The political picture of the year is one this paper has published on page one today. It shows Aam Aadmi Party leader Yogendra Yadav(originally one of our most respected political science intellectuals) flanked by his colleagues and besieged by reporters and microphones. So what's so unusual about it? Aren't politicians supposed to be speaking to the media during elections? And when did you see the leaders of the AAP not mobbed by doting media? The difference this time is that journalists are raising uncomfortable questions, which Yadav is having to answer. This you had never seen before. In their activist phase, these TV studio superstars only gave homilies to wide-eyed journalists and asked the rest of the country, particularly the political class, questions. For the first time now, they are having to "explain" charges against them. So welcome to politics. And Anna's legatees have even demonstrated that they have been quick to learn the craft. They are answering charges with charges, and threatening the messenger (in this case, a web portal that's "stung" them), though defamation cases haven't exactly been a popular device in our political practice.

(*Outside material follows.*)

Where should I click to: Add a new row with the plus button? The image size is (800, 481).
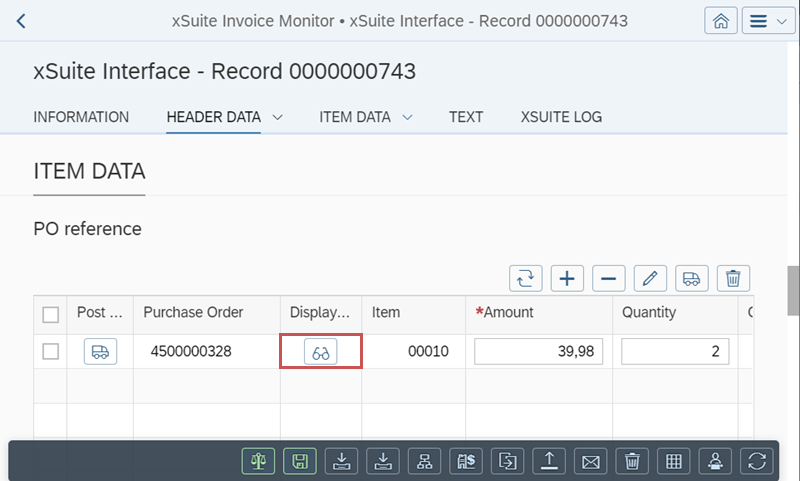coord(568,278)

But much ground remains to be covered. You need to underline much that is still touchingly juvenile or arrogantly simplistic, depending on how you look at their politics. They have learnt populism from old-style politicians: so free water, power at half price and so on. But mohalla sabhas (basically an extension of the current Resident Welfare Associations, RWAs?) and citizens' security forces? It is one thing to confuse a Sunday crowd of a few tens of thousands at Ramlila Maidan with a wide popular mandate. But to crowdsource governance? If every decision is taken on the street, where is the need to elect assemblies and parliaments? Just collect a mob, deliver instant decisions and justice. It's been done before. By the Chinese during the Cultural Revolution and currently by their offspring, the Maoists in east-central tribal India.

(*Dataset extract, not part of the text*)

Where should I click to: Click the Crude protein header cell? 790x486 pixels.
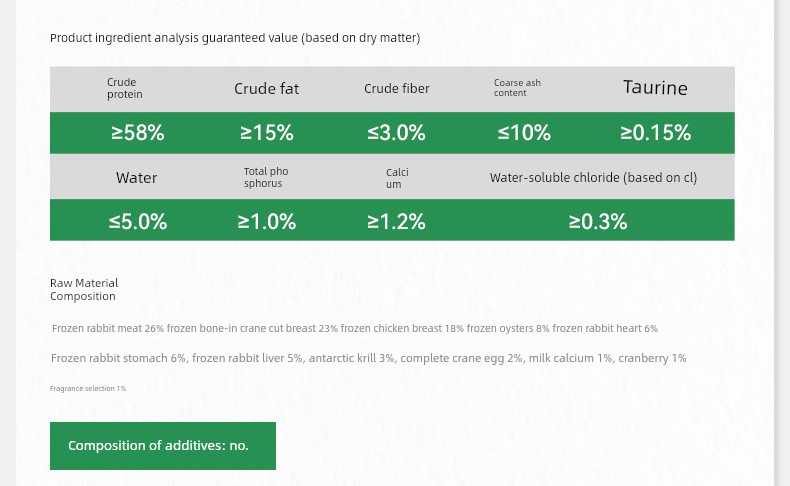point(125,89)
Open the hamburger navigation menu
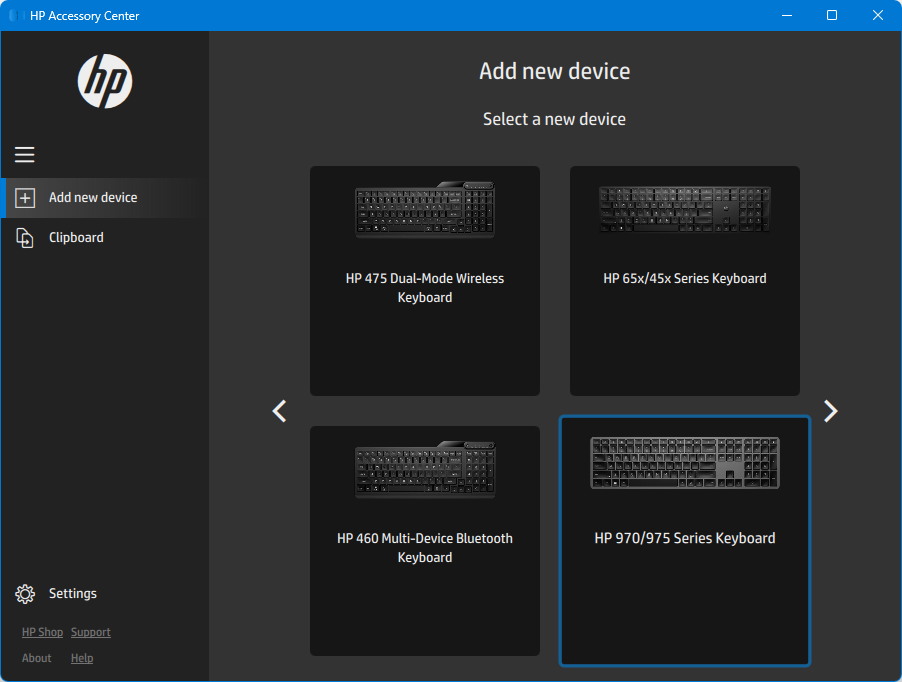Screen dimensions: 902x682 point(24,155)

The manifesto doesn't tell us who or what a mohalla sabha will be but if it's the mother of all RWAs, we know what it could be. For, the RWA is one of the most elitist, undemocratic, unequal and apolitical entities in an Indian city. Frankly, the person who can explain this to you much better than me is Yogendra Yadav. An RWA, by definition, consists of a colony's residents, in fact even more precisely, its house-owners. All others, from tenants to security guards, domestic help to drivers, streetside vendors, cleaners, the corner presswallah, the gardeners, all the people we can't survive without, are excluded. This answers the original Anna movement appeal to the elites who so greatly resent the fact that in this society of such horrible inequalities, the only thing of equal value in your hands and your maidservant's is the vote. It follows that people like your maidservant are much more numerous than you. No wonder then that they elect such lousy governments. So change the system one way and/or the other. Bring apolitical politicians to power, and then hand over all decision-making to mobs of sensible, mature PLU.

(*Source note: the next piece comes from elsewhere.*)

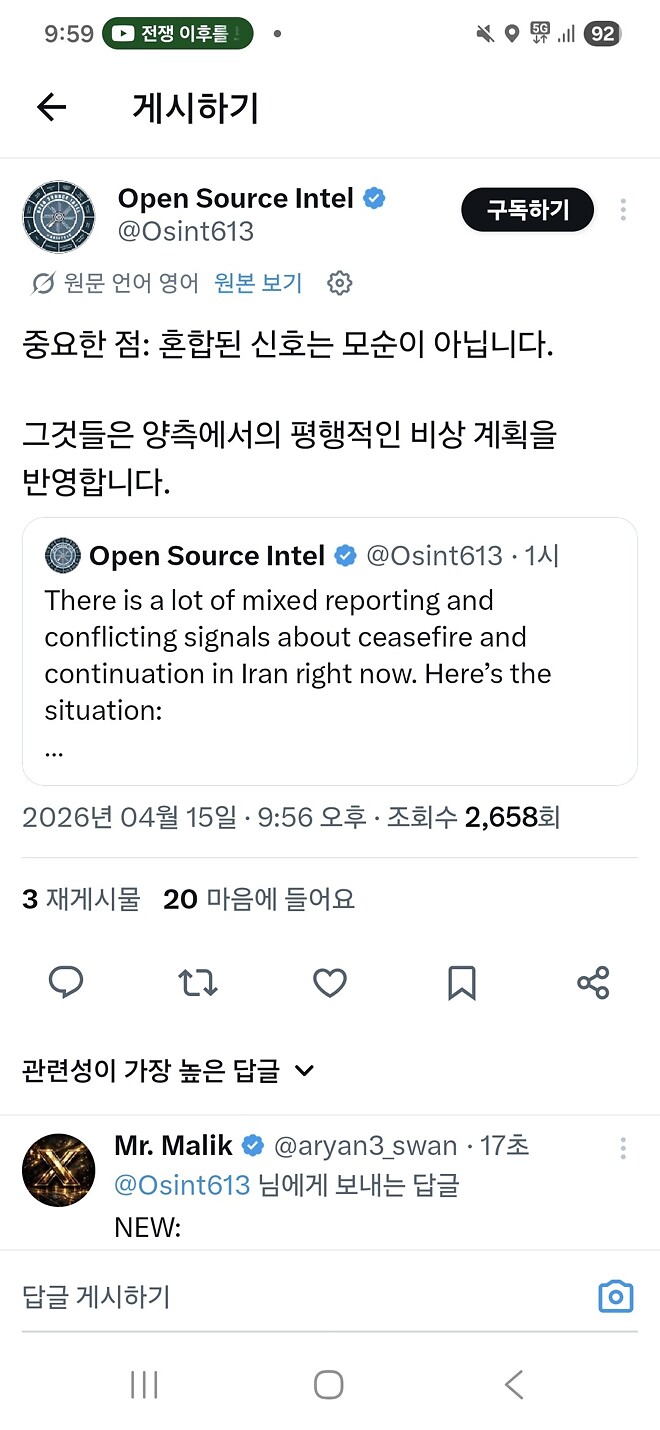
Task: Repost this tweet using the retweet icon
Action: (198, 983)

The essence of democratic governance is the opposite. A majority of voters elect a government, which then decides on the issues of the day, conscious that the same voters will reward or punish it for this after five years. An elected government must have the ability and nerve to take decisions in the larger public interest, even though they may be contrary to the popular mood at that instant. Take two simple examples. If you had crowdsourced the decision on whether or not to go to war with Pakistan in the week after the Parliament attack (December 2001) and during 26/11 in 2008, the overwhelming "vote" would have been to go in all guns blazing, nukes and all. That Atal Bihari Vajpayee and later Manmohan Singh resisted public anger underlines the strength of our democracy, not some weakness.
That such intellectually gifted leaders of India's youngest and in a long time, most exciting political party have got this basic politics of governance so wrong is a surprise. But then, everybody falters somewhere on the learning curve. For a debutante, the AAP has made quite an impact in Delhi. To begin with, it is such a pleasure to see some new faces in our very predictable politics and its cast of characters. Second, it has made a brilliantly disruptive electoral impact by building an impressive support base in the capital's poorer slum and resettlement colonies which the Congress, in its fossilised thinking, had taken for granted since 1952. A party led, supported and funded by the elites but voted for by the poor is an incredibly interesting idea. But it goes wrong the moment it suspends its judgement on what politics is all about.
Politics needs years, if not decades, of hard work. You can't keep setting deadlines for yourself and everybody else. (We will pass the Jan Lokpal Bill on December 29, EC needs to probe our complaint within 48 hours). And if you get carried away by your first sighting of a crowd and allow anybody who supports you and is familiar enough on your stage, you are headed for trouble. Kejriwal & Co should have learnt this lesson the moment a drunken Om Puri appeared at Ramlila Maidan. You cannot build a new politics by dragging dimwit semi-celebrities and busybodies on your bandwagon. That is why the great embarrassment again of that MTV Roadies dude using a description for Home Minister Sushilkumar Shinde so horrible, that even if I repeated it as an accurate quote, I could go to jail for insulting a Dalit and deservedly so under the Scheduled Castes and Tribes (Prevention of Atrocities) Act. Shinde just had to complain and that despicable Mr Dude Roady would be in Tihar. But how did Shinde respond to that insult delivered while the AAP's most prominent candidate was giggling in delight? He said he has ignored it. Now, you may have a million good questions on Shinde's performance as home minister. But one thing you can learn from an old-fashioned Indian politician is politics.